Two men died on the same day in the same city. One was a great and righteous sage. The other was a tax collector, a known sinner. Both funeral processions met in the same narrow street, and while the town was honoring the sage's bier, enemies attacked and scattered the crowds. One loyal disciple stayed beside his master's body. When the townspeople returned to finish the burial, in the confusion they took the wrong bier and laid the publican in the sage's tomb with full honors. The sage, meanwhile, was buried disgracefully in the tax collector's plot.

The disciple was broken. For what sin did my teacher deserve this, he asked, and for what merit did a sinner get the funeral of a saint? His Rabbi came to him in a dream. Take comfort, he said. Come, I will show you my honored place in paradise, and also show you the man in Gehenna, the door of which even now creaks in his ears. I once listened to contemptuous talk against the Rabbis and did not rebuke it. For that I was buried without honor. The publican once prepared a banquet for the Roman governor, who did not come, and the food was given to the poor. For that act of unintended charity, he received the honor meant for me.

The disciple pressed further. And how long will the publican burn? The Rabbi answered, Until Simeon ben Shetach dies. Simeon knows that several witches practice their dark trade in Ashkelon, and he idly allows it. When he dies, he will take the publican's place in Gehenna until the witches are removed.

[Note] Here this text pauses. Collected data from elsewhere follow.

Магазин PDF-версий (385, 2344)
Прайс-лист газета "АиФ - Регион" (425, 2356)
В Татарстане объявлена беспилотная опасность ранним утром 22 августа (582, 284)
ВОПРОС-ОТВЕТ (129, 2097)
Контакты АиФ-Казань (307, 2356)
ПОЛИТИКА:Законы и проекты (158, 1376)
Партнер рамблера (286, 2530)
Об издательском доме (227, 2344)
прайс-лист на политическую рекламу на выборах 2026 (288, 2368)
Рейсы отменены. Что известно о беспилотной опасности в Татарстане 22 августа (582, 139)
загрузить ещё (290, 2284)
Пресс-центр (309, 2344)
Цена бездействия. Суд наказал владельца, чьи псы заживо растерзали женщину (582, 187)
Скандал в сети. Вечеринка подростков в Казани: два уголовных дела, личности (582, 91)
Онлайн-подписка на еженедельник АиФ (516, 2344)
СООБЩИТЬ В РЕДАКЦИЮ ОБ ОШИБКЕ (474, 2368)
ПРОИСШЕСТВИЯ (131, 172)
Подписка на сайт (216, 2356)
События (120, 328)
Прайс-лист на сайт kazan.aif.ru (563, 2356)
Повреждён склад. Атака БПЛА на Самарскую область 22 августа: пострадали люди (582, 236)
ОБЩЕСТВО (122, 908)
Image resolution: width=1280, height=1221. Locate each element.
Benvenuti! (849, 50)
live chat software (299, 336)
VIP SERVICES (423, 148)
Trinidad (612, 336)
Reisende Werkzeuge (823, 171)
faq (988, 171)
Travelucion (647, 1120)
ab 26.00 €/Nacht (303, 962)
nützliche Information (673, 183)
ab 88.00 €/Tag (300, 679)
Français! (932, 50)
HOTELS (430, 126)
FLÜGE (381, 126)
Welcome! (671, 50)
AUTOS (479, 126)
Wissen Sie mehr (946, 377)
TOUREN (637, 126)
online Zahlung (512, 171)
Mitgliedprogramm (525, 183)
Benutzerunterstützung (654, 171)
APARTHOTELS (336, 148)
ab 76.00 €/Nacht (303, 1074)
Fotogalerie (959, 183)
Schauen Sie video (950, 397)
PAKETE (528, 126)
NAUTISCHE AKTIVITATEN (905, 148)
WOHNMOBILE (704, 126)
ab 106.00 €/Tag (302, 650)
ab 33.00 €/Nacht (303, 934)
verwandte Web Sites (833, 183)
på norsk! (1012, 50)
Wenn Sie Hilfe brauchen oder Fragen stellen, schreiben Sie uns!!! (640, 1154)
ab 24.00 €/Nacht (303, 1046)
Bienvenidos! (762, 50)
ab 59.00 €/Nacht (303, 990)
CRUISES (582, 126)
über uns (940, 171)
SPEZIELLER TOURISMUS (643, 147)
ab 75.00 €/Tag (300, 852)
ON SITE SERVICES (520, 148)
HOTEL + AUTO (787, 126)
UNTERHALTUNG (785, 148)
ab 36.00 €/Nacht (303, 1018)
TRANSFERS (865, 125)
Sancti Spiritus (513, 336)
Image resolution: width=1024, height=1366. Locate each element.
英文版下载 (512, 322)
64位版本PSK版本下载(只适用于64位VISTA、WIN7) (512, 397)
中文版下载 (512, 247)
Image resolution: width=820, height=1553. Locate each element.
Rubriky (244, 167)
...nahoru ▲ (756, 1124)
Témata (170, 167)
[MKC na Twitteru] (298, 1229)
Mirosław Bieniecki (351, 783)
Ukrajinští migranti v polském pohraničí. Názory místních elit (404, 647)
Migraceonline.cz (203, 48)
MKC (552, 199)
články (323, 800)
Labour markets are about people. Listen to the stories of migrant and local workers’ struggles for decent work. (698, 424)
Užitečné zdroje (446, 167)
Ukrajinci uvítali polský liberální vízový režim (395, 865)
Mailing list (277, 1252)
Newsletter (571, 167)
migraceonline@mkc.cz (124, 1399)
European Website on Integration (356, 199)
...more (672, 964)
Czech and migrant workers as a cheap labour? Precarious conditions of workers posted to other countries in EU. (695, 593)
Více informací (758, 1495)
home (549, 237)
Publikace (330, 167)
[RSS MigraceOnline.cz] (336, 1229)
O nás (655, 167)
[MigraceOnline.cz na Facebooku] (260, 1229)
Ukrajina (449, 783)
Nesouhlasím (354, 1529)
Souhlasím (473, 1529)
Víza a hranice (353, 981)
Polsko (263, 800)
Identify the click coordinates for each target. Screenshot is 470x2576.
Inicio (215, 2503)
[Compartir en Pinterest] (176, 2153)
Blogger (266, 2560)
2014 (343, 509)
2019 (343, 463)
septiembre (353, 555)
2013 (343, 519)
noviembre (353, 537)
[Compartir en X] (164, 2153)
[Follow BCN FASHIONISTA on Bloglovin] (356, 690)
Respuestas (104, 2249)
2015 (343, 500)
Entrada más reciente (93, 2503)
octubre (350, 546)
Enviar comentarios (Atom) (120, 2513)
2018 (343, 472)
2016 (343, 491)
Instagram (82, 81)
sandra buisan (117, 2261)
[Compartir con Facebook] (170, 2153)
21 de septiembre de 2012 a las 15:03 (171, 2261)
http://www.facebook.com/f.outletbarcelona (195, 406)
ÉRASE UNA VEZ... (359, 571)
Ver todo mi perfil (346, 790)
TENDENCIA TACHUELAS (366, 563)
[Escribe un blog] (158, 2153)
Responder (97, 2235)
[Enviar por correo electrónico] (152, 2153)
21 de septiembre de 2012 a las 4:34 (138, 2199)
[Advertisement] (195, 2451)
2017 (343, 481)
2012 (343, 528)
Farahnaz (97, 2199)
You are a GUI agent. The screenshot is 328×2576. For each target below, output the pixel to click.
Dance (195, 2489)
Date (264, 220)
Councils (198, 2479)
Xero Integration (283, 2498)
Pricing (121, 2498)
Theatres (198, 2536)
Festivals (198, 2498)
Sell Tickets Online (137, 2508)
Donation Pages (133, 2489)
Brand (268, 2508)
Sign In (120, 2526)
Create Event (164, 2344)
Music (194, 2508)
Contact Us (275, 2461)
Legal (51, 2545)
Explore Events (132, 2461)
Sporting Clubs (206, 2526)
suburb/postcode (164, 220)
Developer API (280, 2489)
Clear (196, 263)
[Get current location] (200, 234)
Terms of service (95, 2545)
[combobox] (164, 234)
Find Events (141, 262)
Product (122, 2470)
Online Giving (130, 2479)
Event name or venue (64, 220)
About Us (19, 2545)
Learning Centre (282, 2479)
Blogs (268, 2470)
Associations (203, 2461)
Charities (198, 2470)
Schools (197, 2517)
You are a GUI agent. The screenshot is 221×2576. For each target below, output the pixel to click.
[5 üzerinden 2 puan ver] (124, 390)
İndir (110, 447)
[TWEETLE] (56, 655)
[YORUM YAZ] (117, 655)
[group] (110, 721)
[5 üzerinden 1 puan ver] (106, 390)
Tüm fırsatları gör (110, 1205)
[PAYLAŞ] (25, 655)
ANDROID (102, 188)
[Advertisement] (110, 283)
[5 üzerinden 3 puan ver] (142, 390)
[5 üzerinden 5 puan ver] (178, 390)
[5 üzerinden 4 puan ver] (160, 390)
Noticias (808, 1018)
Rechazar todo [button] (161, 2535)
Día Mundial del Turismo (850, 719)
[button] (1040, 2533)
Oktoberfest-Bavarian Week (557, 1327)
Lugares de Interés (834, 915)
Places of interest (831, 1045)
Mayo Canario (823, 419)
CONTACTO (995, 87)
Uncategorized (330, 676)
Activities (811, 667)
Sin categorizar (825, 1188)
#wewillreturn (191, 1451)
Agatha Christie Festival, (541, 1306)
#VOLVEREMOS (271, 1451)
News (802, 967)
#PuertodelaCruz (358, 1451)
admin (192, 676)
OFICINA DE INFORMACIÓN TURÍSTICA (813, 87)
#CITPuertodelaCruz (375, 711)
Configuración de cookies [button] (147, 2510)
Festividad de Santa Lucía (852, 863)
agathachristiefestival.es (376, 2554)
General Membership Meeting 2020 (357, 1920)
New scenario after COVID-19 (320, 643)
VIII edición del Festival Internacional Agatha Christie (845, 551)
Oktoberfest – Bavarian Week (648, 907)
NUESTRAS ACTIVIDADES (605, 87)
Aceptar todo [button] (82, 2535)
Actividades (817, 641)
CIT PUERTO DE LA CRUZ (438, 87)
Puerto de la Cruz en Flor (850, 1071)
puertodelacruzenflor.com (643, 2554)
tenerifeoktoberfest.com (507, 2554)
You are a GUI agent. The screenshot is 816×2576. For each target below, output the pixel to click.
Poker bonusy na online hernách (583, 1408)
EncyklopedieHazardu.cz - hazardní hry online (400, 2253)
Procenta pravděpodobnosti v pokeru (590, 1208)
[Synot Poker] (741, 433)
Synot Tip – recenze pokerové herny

In the morning the disciple hurried to Simeon and reported the dream. Simeon acted at once. He assembled eighty strong young men, chose a rainy day, and marched on Ashkelon. This vivid passage from Sanhedrin 45b, preserved in Harris's 1901 Hebraic Literature, teaches that silence in the face of evil is itself an offense, and that a great man pays for every act he could have stopped and did not.